Tras unos primeros escarceos en el entonces joven universo de la telefonía móvil, cambié a un nuevo departamento del almacén. No fue fácil empezar en aquella editorial de medicina, pero me gustaba y con el tiempo logré adaptarme hasta el punto de saber en qué ubicación se encontraba cada título, a pesar de que se trataban de más de mil referencias.

Ya con el control total de la situación, mi jefe me eligió para una nueva misión. De vez en cuando llegaban pedidos de libros pertenecientes a escritores primerizos, pero no de temas médicos. Pero esos libros se encontraban amontonados en cajas de cartón llenas de polvo, con lo que encontrar los títulos que solicitaban se convertía en una labor más que dificultosa.

—¿Por qué no te encargas de colocar todos esos libros en las estanterías que ahora se han quedado vacías?

No tuve más remedio que cambiar, por unos días, la medicina por la narrativa.

Mi trabajo soñado siempre fue el de bibliotecario. Me imaginaba feliz en una sala llena de libros y leyendo lo que me diera la gana. Así pues, aquella nueva labor era lo más parecido a trabajar en una biblioteca, por lo que me dispuse a cumplirla sin ningún reparo, todo lo contrario.

Con toda la paciencia del mundo, limpié y clasifiqué cada uno de aquellos libros para sacarlos de las cajas donde habían estado recluidos un montón de tiempo. Los coloqué en sus respectivos estantes para que, al menos, pudiesen disfrutar de una nueva perspectiva que hasta entonces no habían tenido.

Unas semanas más tarde, los libros que antes había que rebuscar y desempolvar ya se encontraban perfectamente localizados facilitando la realización de cualquier pedido que llegase al almacén. Por mi parte, con la satisfacción del deber cumplido, volví a mis tomos de medicina para seguir enviándolos a todas las librerías especializadas, tanto españolas como sudamericanas.

Algunos años más adelante, me preguntaron si me veía capaz de asumir la jefatura de ese departamento. La respuesta fue tan firme como la reflejada al principio de este artículo. En esta ocasión, además de ganas, ya contaba con toda la experiencia necesaria para afrontar un reto de semejante envergadura.

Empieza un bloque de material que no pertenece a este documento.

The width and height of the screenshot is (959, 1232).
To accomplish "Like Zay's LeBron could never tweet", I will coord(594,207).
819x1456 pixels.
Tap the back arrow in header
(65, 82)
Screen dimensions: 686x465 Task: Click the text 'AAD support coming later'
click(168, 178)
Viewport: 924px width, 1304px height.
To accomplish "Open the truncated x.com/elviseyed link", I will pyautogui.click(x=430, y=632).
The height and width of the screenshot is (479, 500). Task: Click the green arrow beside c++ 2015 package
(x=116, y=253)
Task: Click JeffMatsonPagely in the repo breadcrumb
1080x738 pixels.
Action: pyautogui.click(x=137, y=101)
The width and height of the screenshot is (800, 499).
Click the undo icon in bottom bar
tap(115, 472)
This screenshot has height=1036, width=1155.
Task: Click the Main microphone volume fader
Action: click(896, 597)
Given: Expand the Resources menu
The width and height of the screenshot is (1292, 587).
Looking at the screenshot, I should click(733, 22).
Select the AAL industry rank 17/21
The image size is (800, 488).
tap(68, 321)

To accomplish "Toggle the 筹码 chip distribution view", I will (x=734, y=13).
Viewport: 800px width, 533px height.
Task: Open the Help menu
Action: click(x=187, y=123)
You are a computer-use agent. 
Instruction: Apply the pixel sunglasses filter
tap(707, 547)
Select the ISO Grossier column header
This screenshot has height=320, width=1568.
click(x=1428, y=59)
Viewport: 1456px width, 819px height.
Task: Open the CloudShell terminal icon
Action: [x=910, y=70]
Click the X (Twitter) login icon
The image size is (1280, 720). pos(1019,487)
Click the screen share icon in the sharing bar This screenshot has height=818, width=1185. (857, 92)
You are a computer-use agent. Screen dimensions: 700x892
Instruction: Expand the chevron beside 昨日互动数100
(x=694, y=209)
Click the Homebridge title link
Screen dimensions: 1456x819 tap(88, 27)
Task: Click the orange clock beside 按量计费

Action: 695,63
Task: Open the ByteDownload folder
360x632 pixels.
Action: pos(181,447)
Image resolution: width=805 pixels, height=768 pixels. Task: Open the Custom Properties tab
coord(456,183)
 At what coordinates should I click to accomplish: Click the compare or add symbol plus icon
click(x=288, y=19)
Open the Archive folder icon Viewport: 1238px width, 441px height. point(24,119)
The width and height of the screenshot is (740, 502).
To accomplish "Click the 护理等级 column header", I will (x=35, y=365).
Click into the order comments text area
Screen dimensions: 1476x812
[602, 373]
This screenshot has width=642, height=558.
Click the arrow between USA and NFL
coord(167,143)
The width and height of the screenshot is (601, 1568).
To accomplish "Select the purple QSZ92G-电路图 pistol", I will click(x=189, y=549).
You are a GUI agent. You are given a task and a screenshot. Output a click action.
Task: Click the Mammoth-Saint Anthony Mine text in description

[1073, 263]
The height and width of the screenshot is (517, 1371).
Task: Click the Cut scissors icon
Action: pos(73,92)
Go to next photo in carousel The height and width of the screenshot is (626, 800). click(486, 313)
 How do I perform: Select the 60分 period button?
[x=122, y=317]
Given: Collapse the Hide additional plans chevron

Lo que no llegué a imaginar jamás es que el destino, siempre caprichoso, me concediese la bendita oportunidad de seguir ligado al maravilloso mundo de la literatura al convertirme en uno más de aquellos escritores cuyos libros liberé de su polvoriento y oscuro encierro para que cumpliesen con su verdadera función, que no era otra que la de pasar por las manos y los ojos de infinidad de lectores.